Today on Fresh Air Terry Gross interviews Ruth Washington the 89 year old Grand Daughter of John Washington.

Teri asked Ruth, “What is the moment in the narrative that most stands out in your mind?”

Ruth said, “The first impression that I received and was in wonderment of was how he obtain ink, pen, and paper to write all of his manuscripts…that he did not now it…any part of his going along with the slavery and his ambition to one day be free…”

It’s a powerful listening experience. The podcast is available for download. I’ll have to download it and listen to it again. The NPR media player has the audio interview.

The other thing which surprised me was that John was an urbane and educated slave working at a hotel. John’s mother taught him to read and write. Some fragments of John’s diary exists and it tell about his love and courtship with a free black woman.

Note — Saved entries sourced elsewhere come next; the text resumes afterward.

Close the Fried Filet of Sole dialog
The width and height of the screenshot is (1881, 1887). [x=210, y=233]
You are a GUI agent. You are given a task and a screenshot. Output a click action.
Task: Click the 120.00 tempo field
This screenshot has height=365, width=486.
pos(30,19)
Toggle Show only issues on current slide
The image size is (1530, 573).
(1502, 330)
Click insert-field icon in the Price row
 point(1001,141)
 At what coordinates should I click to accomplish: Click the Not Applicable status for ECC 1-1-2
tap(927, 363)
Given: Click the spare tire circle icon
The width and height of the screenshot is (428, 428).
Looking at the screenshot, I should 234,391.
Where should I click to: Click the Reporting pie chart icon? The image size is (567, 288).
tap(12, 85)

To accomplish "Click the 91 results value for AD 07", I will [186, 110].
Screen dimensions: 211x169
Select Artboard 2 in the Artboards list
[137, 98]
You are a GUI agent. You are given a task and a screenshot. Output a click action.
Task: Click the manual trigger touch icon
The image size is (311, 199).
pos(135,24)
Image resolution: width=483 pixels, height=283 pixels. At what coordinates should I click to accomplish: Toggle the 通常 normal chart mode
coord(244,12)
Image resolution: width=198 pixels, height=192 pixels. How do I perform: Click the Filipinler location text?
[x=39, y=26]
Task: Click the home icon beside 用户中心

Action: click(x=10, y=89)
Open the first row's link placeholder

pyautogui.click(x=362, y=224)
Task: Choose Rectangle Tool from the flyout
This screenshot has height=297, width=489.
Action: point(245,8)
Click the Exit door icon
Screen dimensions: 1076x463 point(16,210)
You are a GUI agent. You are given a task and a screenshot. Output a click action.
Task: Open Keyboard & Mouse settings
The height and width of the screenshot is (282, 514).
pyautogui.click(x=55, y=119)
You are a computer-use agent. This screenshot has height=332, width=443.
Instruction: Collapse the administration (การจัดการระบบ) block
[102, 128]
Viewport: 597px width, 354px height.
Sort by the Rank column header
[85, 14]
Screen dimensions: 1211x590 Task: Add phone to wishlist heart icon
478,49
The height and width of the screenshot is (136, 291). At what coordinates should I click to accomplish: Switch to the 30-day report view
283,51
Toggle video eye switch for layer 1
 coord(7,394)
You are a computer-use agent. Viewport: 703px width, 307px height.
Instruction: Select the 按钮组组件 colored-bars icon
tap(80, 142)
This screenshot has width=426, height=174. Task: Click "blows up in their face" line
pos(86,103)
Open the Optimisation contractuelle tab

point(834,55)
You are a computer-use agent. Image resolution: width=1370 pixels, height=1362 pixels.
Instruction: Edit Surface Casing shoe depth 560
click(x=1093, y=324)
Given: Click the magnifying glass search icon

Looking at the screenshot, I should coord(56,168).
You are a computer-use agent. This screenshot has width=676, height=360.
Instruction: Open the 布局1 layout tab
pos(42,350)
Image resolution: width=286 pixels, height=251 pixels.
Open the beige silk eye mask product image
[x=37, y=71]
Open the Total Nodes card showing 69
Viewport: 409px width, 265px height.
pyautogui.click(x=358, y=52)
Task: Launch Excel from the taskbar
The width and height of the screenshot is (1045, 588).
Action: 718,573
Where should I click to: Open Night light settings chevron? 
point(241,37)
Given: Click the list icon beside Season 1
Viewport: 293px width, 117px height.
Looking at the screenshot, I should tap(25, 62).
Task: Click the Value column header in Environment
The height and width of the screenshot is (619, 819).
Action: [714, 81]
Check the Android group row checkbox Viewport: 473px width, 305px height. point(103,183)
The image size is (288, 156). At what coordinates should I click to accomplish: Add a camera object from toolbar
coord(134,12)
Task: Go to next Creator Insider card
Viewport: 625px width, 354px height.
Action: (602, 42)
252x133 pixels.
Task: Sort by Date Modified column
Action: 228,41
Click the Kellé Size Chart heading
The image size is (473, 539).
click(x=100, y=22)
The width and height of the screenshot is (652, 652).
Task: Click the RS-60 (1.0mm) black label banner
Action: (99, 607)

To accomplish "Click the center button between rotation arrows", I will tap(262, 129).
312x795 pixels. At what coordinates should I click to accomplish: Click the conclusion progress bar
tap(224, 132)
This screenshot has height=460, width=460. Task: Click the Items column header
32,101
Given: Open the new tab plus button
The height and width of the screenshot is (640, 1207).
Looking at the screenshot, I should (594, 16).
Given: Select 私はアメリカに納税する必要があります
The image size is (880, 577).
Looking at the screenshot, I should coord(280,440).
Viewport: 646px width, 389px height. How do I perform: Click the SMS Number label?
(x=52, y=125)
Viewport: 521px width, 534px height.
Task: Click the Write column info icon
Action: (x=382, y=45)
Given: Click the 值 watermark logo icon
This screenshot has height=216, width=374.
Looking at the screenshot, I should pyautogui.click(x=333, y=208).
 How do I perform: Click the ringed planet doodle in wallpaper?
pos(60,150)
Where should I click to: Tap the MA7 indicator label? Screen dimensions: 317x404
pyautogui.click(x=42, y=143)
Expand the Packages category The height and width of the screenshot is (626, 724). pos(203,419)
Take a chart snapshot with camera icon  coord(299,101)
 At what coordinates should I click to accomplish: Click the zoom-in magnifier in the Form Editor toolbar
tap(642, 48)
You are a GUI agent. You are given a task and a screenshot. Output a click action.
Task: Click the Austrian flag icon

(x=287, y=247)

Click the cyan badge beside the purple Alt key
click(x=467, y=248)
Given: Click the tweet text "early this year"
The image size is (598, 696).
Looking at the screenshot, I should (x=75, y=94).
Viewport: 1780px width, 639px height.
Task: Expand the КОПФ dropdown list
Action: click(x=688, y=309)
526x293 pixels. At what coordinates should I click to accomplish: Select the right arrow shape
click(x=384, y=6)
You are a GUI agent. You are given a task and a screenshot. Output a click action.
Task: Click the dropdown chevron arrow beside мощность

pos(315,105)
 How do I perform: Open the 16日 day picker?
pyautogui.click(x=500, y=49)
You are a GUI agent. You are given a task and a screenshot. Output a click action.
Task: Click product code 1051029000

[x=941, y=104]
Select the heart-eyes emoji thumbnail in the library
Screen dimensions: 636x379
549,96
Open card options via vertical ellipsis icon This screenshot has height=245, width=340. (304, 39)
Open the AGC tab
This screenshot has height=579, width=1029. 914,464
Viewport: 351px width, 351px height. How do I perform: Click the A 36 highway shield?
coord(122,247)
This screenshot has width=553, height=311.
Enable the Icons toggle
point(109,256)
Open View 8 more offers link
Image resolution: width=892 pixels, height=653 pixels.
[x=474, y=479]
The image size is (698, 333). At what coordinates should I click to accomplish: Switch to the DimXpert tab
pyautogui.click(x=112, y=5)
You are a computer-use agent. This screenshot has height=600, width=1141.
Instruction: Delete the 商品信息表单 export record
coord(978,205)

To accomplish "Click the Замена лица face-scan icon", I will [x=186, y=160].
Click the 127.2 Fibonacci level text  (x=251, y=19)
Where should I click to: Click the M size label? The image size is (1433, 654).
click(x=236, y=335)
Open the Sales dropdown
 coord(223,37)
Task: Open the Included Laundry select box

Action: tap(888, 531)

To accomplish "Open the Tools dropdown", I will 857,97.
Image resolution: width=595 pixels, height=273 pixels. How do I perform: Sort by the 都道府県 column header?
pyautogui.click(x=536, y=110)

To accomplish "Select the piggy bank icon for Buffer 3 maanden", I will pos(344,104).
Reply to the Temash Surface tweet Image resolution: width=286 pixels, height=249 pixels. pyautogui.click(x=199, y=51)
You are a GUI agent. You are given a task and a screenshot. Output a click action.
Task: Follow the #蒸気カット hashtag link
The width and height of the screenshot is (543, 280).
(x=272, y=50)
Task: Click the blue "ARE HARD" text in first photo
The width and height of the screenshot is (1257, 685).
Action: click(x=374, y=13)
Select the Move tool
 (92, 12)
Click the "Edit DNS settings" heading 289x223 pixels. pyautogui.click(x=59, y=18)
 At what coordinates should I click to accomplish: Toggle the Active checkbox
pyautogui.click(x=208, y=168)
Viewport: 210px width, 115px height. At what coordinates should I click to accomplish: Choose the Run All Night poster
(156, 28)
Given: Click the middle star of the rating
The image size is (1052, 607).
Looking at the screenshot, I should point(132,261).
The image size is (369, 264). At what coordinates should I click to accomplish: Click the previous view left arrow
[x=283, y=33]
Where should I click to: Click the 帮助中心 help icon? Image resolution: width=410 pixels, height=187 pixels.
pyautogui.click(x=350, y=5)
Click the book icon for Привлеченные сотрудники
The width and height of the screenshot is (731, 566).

The story of how David Blight, a professor at Yale, came into these two first hand ‘slave narrative’ account is astonishing. One woman inherit the document from a friend and kept it with her for some 18 years before calling the archive centers. Professor Blight was giving a lecture on the first John Washington narrative, and he was promptly contacted to inherit the second narrative.

Terry asked the professor what stood out in his mind as he read these documents and David replied that he could see the writer’s struggle to tell their stories. It’s very inspiring.